How do I show that $X = \left\{ (x,y) \in \mathbb{R}^2 \mid x \in \mathbb{Q}\text{ or }y \in \mathbb{Q}\right\}$ is path connected?

Note that $X$ is a topological space with subspace topology $\tau = \left\{ U \cap X \mid U\text{ is open in }\mathbb{R}^2\right\}$.

I only know two things (with respect to path connectedness):

1. A topological space $X$ is path connected iff for every $p,q \in X$, there is a continuous function $f: [a,b] \to X$ with $f(a)=p$ and $f(b) = q$.

Continuity $f$ is defined as for every open set in $X$, its preimage is open in $[a,b]$ (with subspace topology induced by $\mathbb{R}$ (with standard topology) )
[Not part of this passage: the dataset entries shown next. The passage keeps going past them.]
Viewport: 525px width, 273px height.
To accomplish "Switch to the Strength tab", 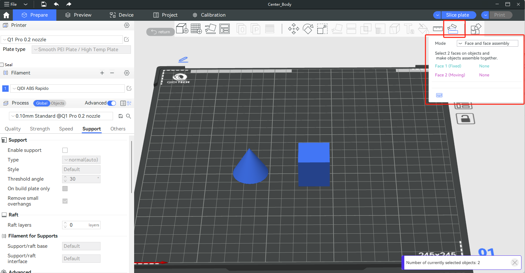I will click(x=40, y=129).
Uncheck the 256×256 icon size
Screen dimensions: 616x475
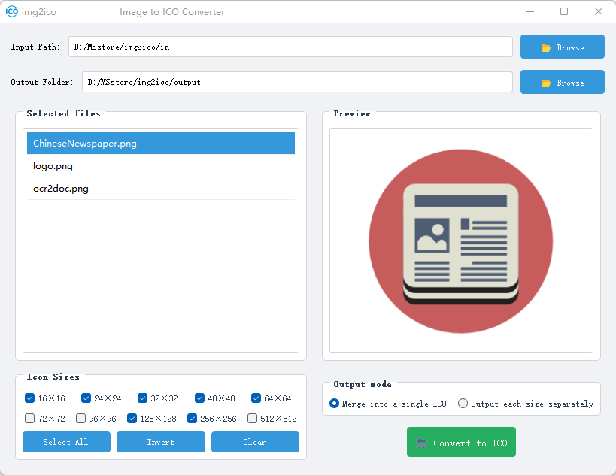192,419
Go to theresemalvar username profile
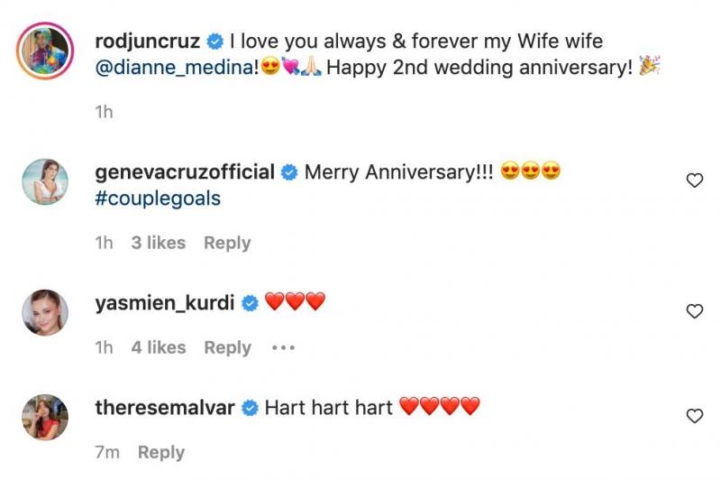Screen dimensions: 721x480 pyautogui.click(x=164, y=408)
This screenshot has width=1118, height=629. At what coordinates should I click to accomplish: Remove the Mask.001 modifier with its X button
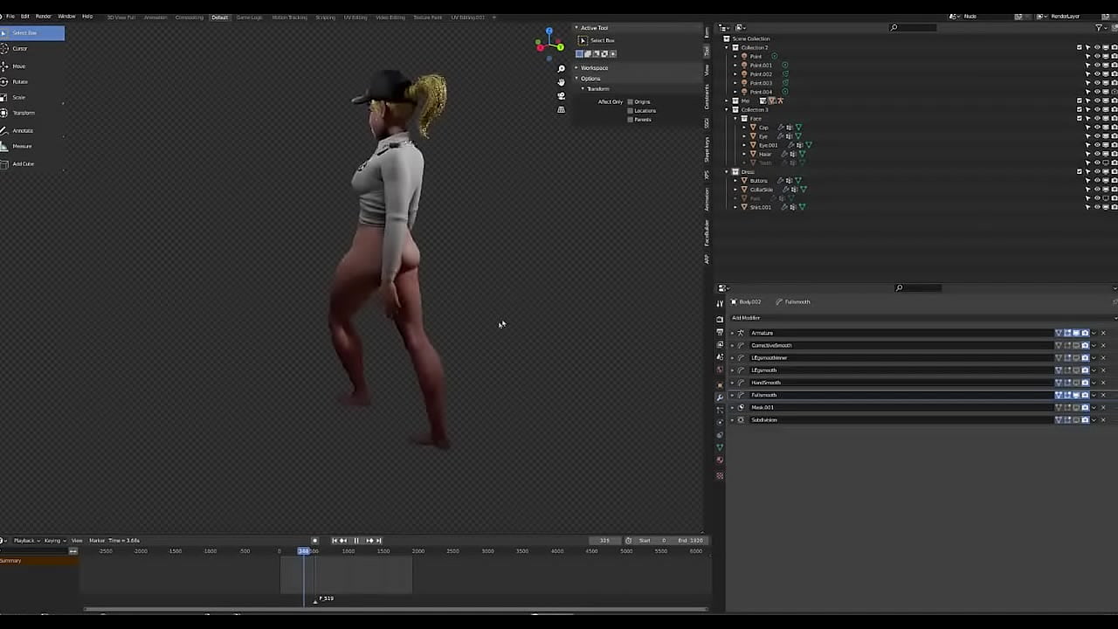tap(1103, 407)
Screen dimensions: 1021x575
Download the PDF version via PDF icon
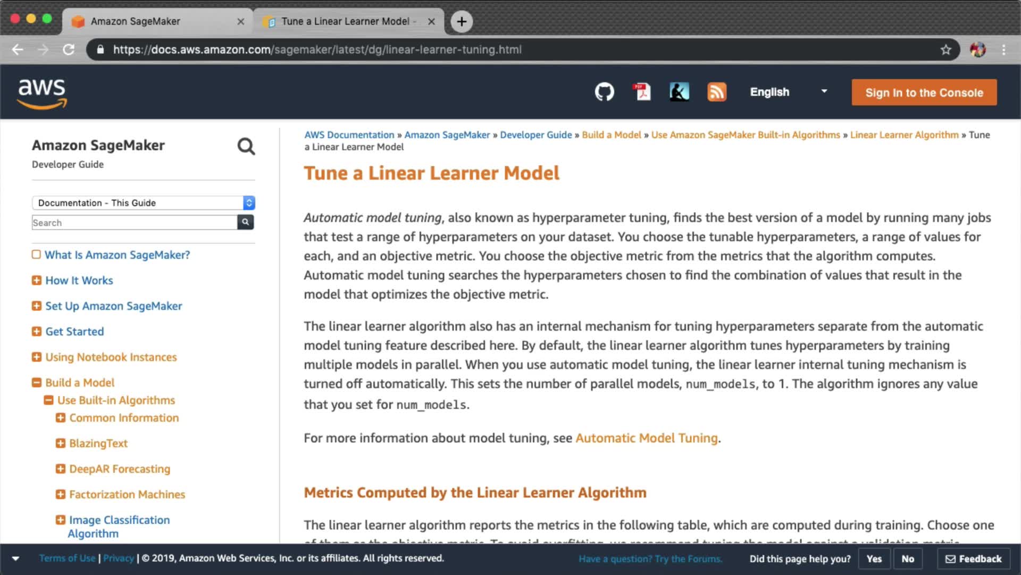(642, 92)
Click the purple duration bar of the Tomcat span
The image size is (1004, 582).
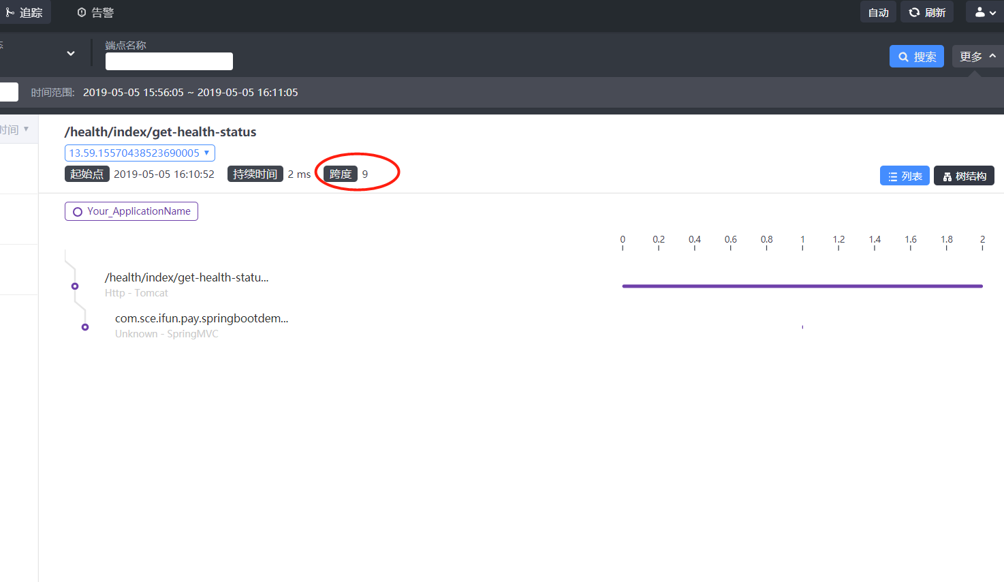(x=802, y=286)
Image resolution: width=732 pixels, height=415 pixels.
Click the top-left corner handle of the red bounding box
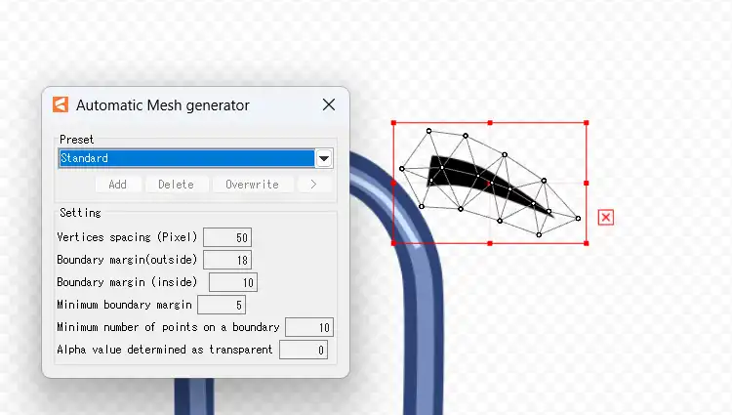(x=394, y=123)
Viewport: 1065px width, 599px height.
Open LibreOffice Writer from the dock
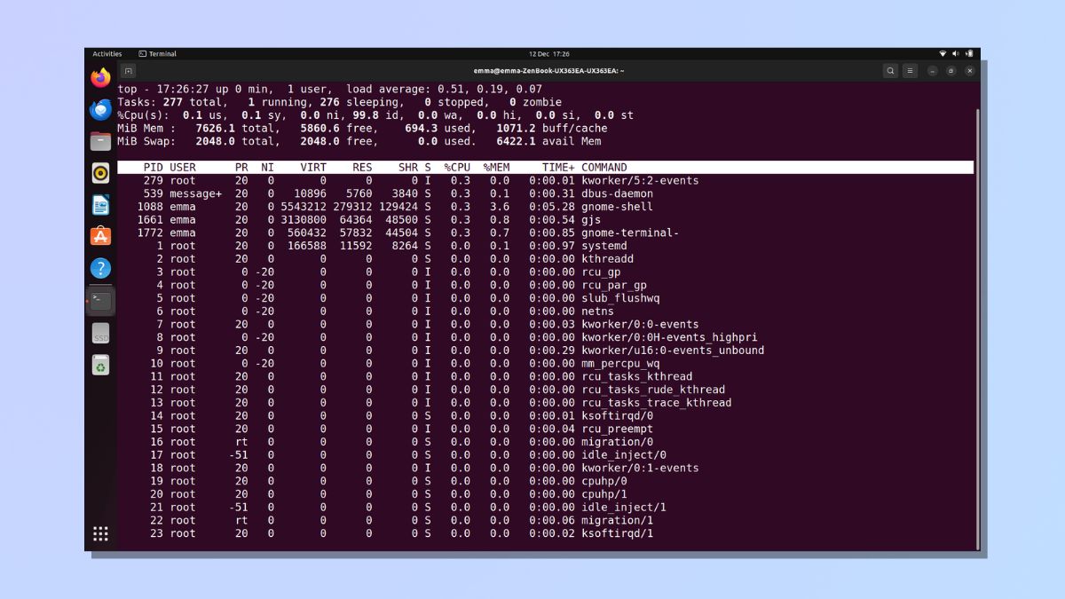tap(101, 205)
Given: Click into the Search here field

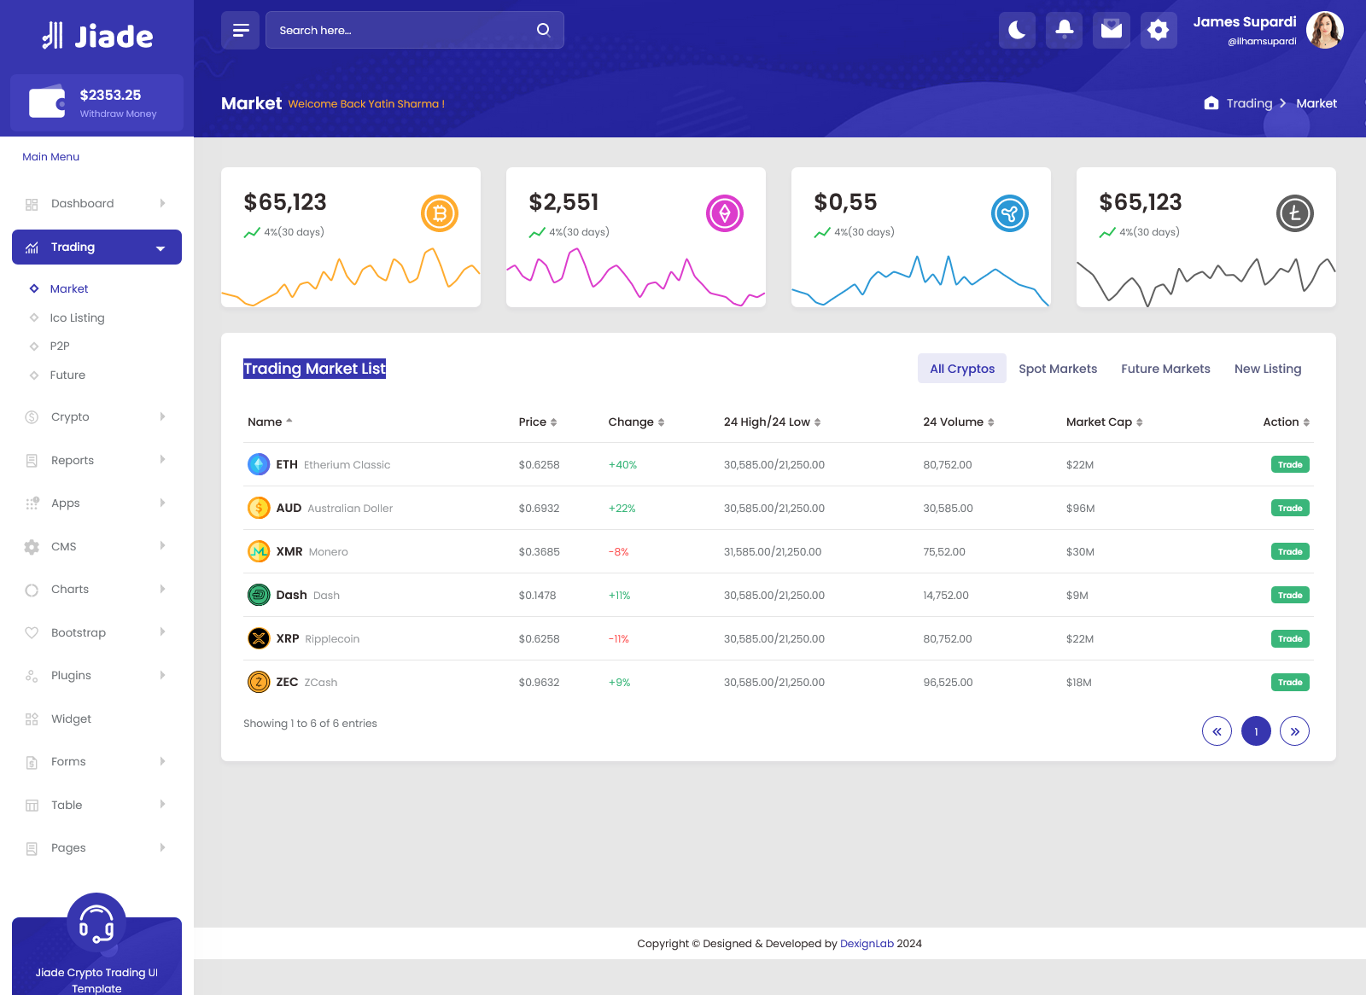Looking at the screenshot, I should pos(401,31).
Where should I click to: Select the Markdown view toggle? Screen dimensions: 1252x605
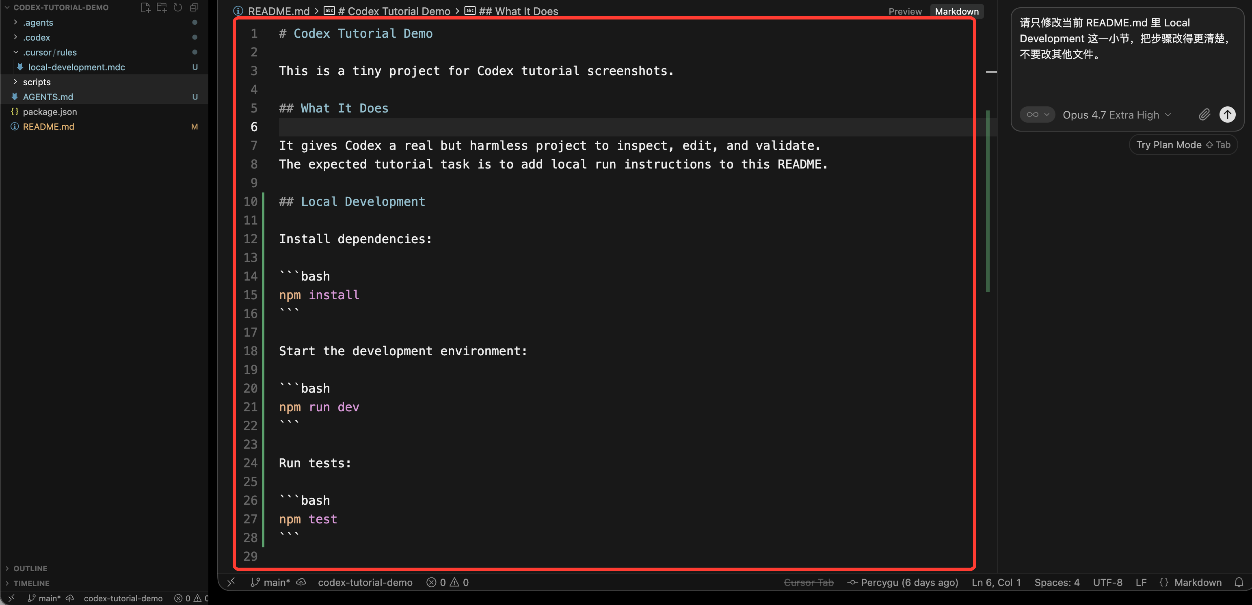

2. Suppose $X$ and $Y$ are two topological spaces and $f: X \to Y$ is a continuous surjection. If $X$ is path connected, then $Y$ is path connected.

Answer 1

HINT: You can get from any point of $X$ to any other point of $X$ by a path consisting of at most three line segments, all of which are either horizontal or vertical.

Answer 2

Let $A=\left(\mathbb{R}\times\mathbb{Q}\right)\cup\left(\left\{0\right\}\times\mathbb{R}\right)$ and $B=\left(\mathbb{Q}\times\mathbb{R}\right)\cup\left(\mathbb{R}\times\left\{0\right\}\right)$. Show that $A$ and $B$ are path-connected (given 2 points in $A$, you can connect them with a path consisting of 3 smaller paths, something like horizontal-vertical-horizontal, and similarly for $B$). Now, $X=A\cup B$ and $A\cap B$ is not empty (for example $(0,0)\in A\cap B$)). From an easy theorem you probably know, these imply that $X$ is path-connected.